Background: Inflammatory bowel disease (IBD) includes Crohn's disease (CD) and ulcerative colitis (UC), chronic disease that still present challenges for physicians treating it: diagnosis, prognosis, and assessment. The current biomarkers for it are still limited. We aim to detect fecal miRNAs in IBD patients compare to healthy controls (HC), in order to get a novel and ideal biomarker for IBD.
Methods: Differential expression of fecal microRNAs micro-array for UC, CD and HC is analyzed, and validated by real-time polymerase chain reaction (RT-PCR).

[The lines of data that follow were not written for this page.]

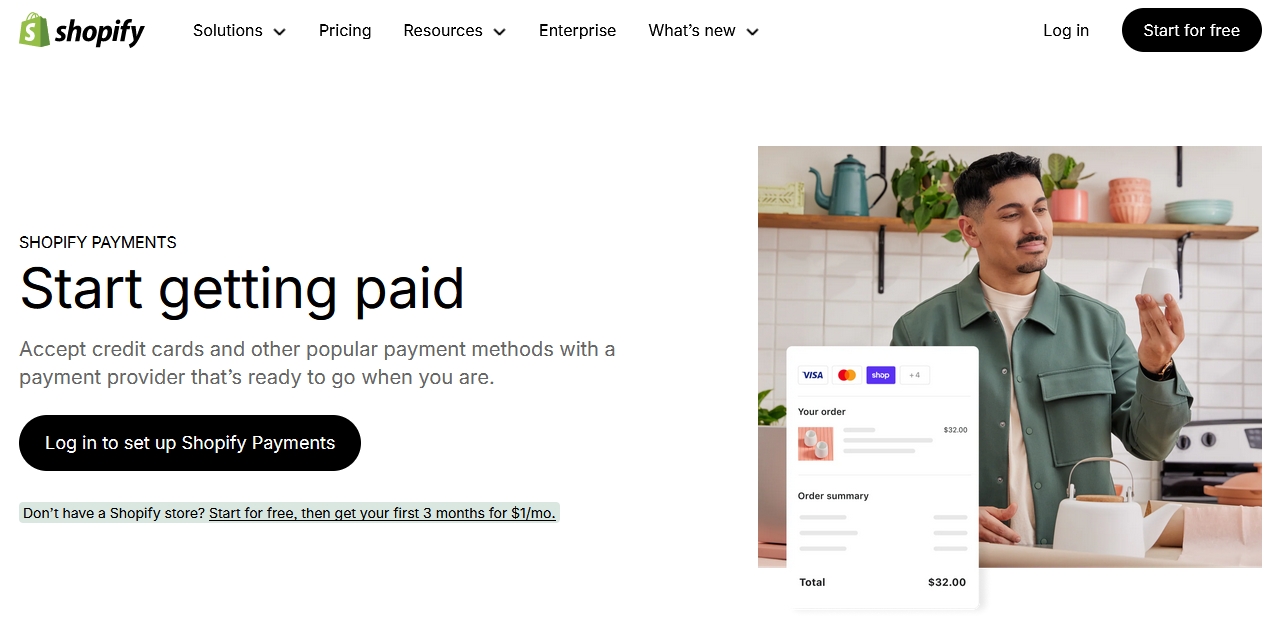This screenshot has height=617, width=1274.
Task: Click the Order summary heading
Action: (833, 496)
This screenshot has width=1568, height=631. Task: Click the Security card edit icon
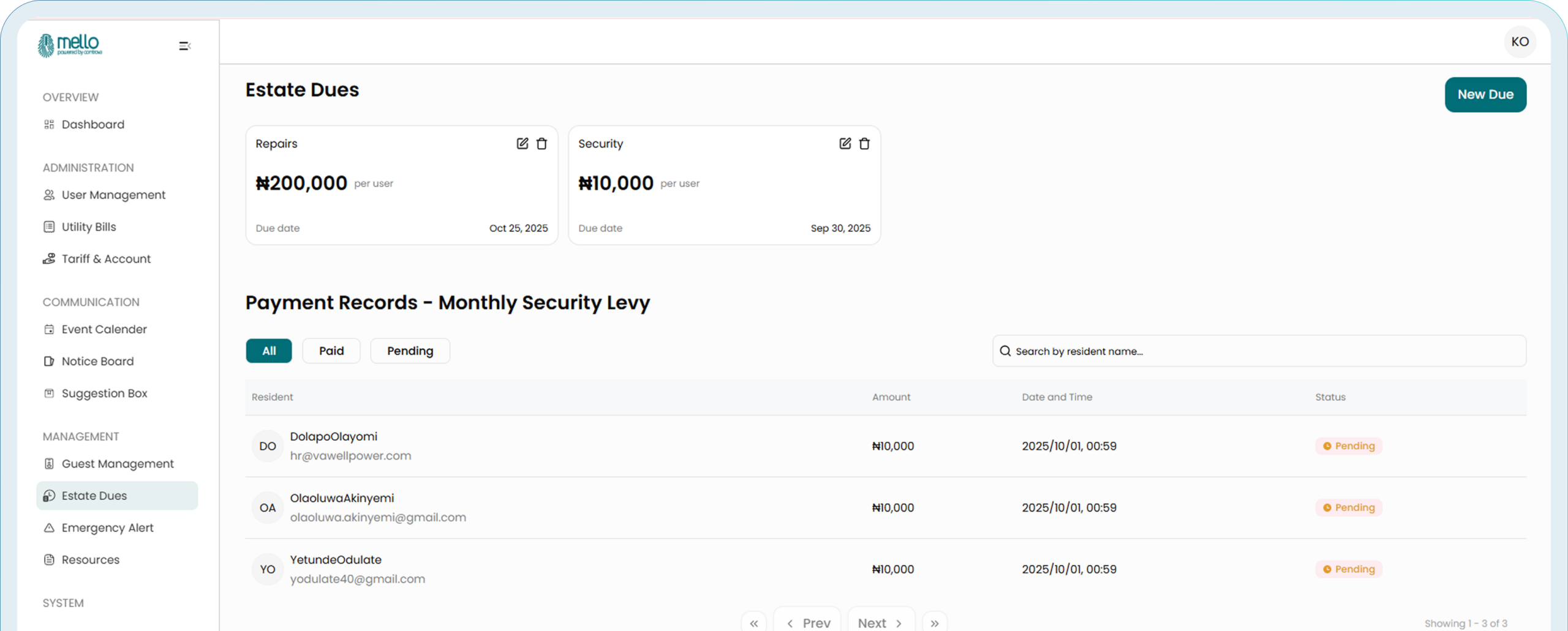point(845,143)
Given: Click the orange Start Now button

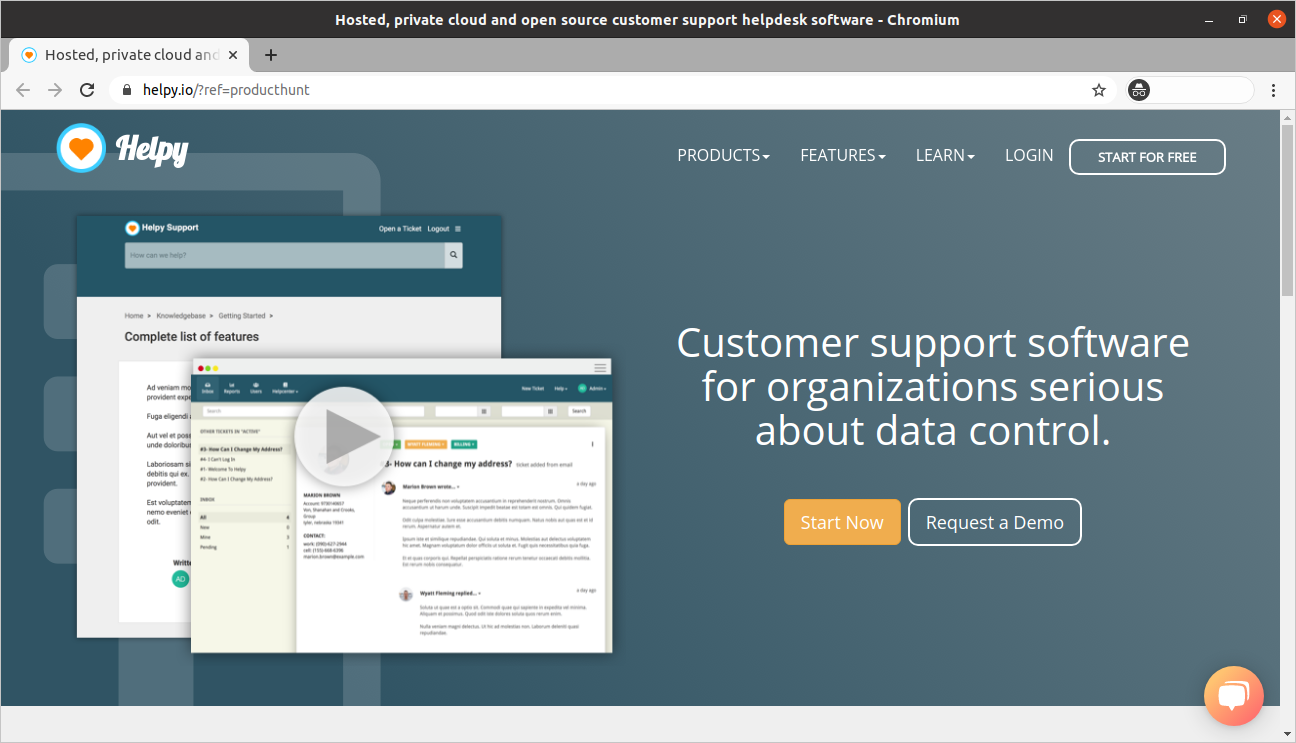Looking at the screenshot, I should pyautogui.click(x=842, y=522).
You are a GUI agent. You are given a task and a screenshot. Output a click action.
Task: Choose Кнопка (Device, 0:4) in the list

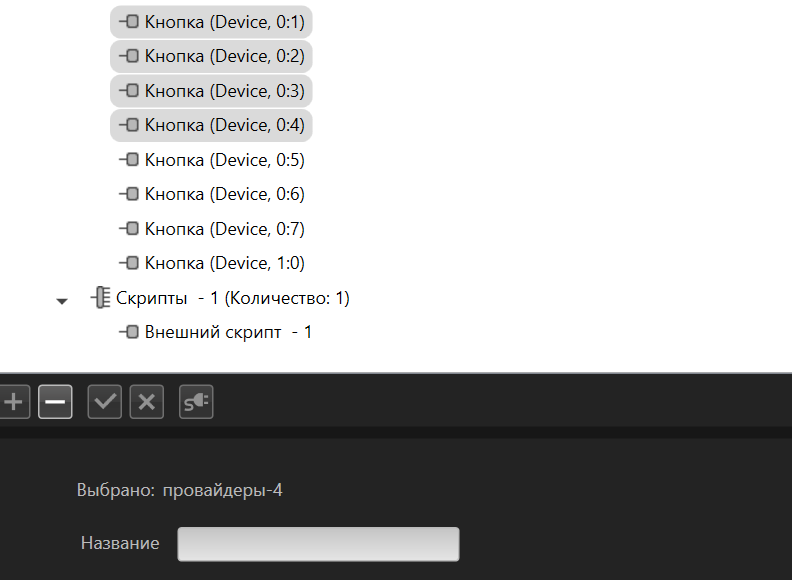pos(224,125)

Results: Seven miRNAs are selected by micro-array and literatures. RT-PCR shows that mir-16-5p is up-regulated in both UC and CD (p<0.01, p<0.01; respectively), while mir-21-5p is up-regulated just in UC (p=0.002). The sensitivity and specificity of mir-16-5p in UC are 83.3% and 88.2% (cut-off 10.92); The sensitivity and specificity of mir-16-5p in CD are 76.2% and 88.2%; The sensitivity and specificity of mir-21-5p in UC are 66.7% and 88.2% (cut-off 6.53). However, the sensitivity and specificity of erythrocyte sedimentation rate (ESR) and C-reactive protein (CRP) for UC and CD are lower than biomarkers detected above. For UC patients, mir-16-5p is correlated with age, disease duration, occult blood and S100A12 (p=0.02, r=0.56; p=0.02, r=0.53; p=0.02, r=0.54; p<0.01, r=0.75. respectively). For CD patients, mir-16-5p correlated none of the clinical factors.
Conclusions: The value of mir-16-5p and mir-21-5p in diagnosis of IBD are higher than ESR and CRP, they are not correlated with ESR and CRP, but correlated with occult blood, disease duration, albumin and platelet.